Pertamina & ERIA Kembangkan Teknologi CCS/CCUS Hulu Migas

Pertamina Hulu Energi akan mengembangkan proyek Carbon Capture Storage (FOTO: NET)
Penulis: David Ilham
Kamis, 28 Mei 2026 | 13:17:43 WIB

JAKARTA – PT Pertamina Hulu Energi (PHE) melakukan kolaborasi bersama Economic Research Institute for ASEAN and East Asia (ERIA) guna mengembangkan teknologi Carbon Capture Storage serta Carbon Capture Utilization and Storage atau CCS/CCUS.

Sistem teknologi ini bakal diimplementasikan pada wilayah kerja hulu minyak dan gas bumi milik Pertamina.

Sinergi tersebut diresmikan melalui penandatanganan nota kesepahaman (MoU) antara pihak PHE, PT Pertamina (Persero), dan juga ERIA.

Prosesi penandatanganan ini dilangsungkan di tengah agenda IPA Convex 2026 yang bertempat di ICE BSD, Tangerang, pada hari Kamis (21/5/2026).

Menurut Wakil Direktur Utama Pertamina, Oki Muraza, penerapan CCS/CCUS merupakan salah satu pilar utama demi memuluskan strategi dekarbonisasi yang dirancang perusahaan.

Upaya ini pun dinilai bakal semakin memperkokoh posisi strategis Indonesia dalam peta transisi energi regional.

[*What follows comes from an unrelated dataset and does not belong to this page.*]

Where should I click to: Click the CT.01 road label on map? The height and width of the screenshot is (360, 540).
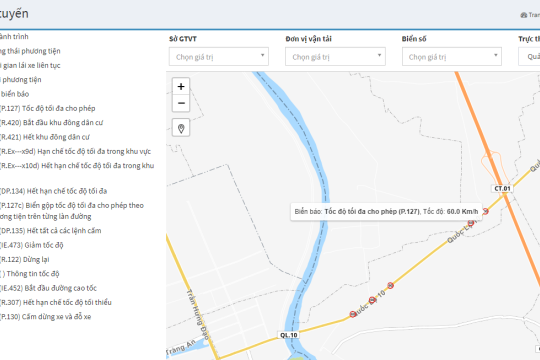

"Kerja sama ini merupakan bagian dari langkah strategis Pertamina dalam memperkuat portofolio bisnis rendah karbon sekaligus mendukung pencapaian target dekarbonisasi nasional," ujarnya dikutip dari keterangan resmi, Selasa (26/5/2026).

Melalui kesepakatan tersebut, ruang kemitraan strategis antara PHE, Pertamina, serta ERIA kini terbuka lebar demi menyokong proses transisi energi.

Fokus utama dari kerja sama ini ditujukan untuk membangun ekosistem energi rendah karbon di tanah air, utamanya melalui pemanfaatan teknologi CCS/CCUS.

Program kolaboratif ini meliputi studi bersama mengenai kemajuan teknologi, optimalisasi fasilitas dan aset yang sudah tersedia, hingga pemantapan regulasi serta aspek komersial.

Seluruh persiapan ini dijalankan demi menopang realisasi bermacam rupa program dekarbonisasi.

"Melalui kolaborasi ini Pertamina berupaya membangun ekosistem CCS/CCUS yang terintegrasi untuk mendukung keberlanjutan industri energi di masa depan," kata Oki.

Sementara itu, Corporate Secretary PHE, Hermansyah Y Nasroen, mengemukakan bahwa kolaborasi ini menjadi milestone strategis guna mempertegas komitmen penuh korporasi dalam menggulirkan teknologi ramah lingkungan di sektor hulu migas.

"Kami berharap kerja sama ini dapat mempercepat identifikasi potensi, pengembangan ekosistem, serta implementasi proyek-proyek rendah karbon yang memberikan nilai tambah bagi keberlanjutan industri energi nasional," kata Hermansyah.

Pihak Pertamina bersama dengan ERIA bakal memetakan potensi titik penyimpanan karbon pada wilayah eksplorasi milik perusahaan.

Selanjutnya, PHE akan meninjau kembali titik-titik tersebut lewat skema joint study.

Kajian mendalam itu nantinya diproyeksikan untuk menunjang penciptaan blue ammonia bersama PT Pupuk Indonesia (Persero).

Di samping itu, studi tersebut juga dirancang demi membuka peluang integrasi sistem CCS dalam penciptaan energi bersih.

Tindakan nyata ini menjadi bagian integral dari perjuangan dalam mempercepat dekarbonisasi di area hulu migas sekaligus menyukseskan target net zero emission Indonesia.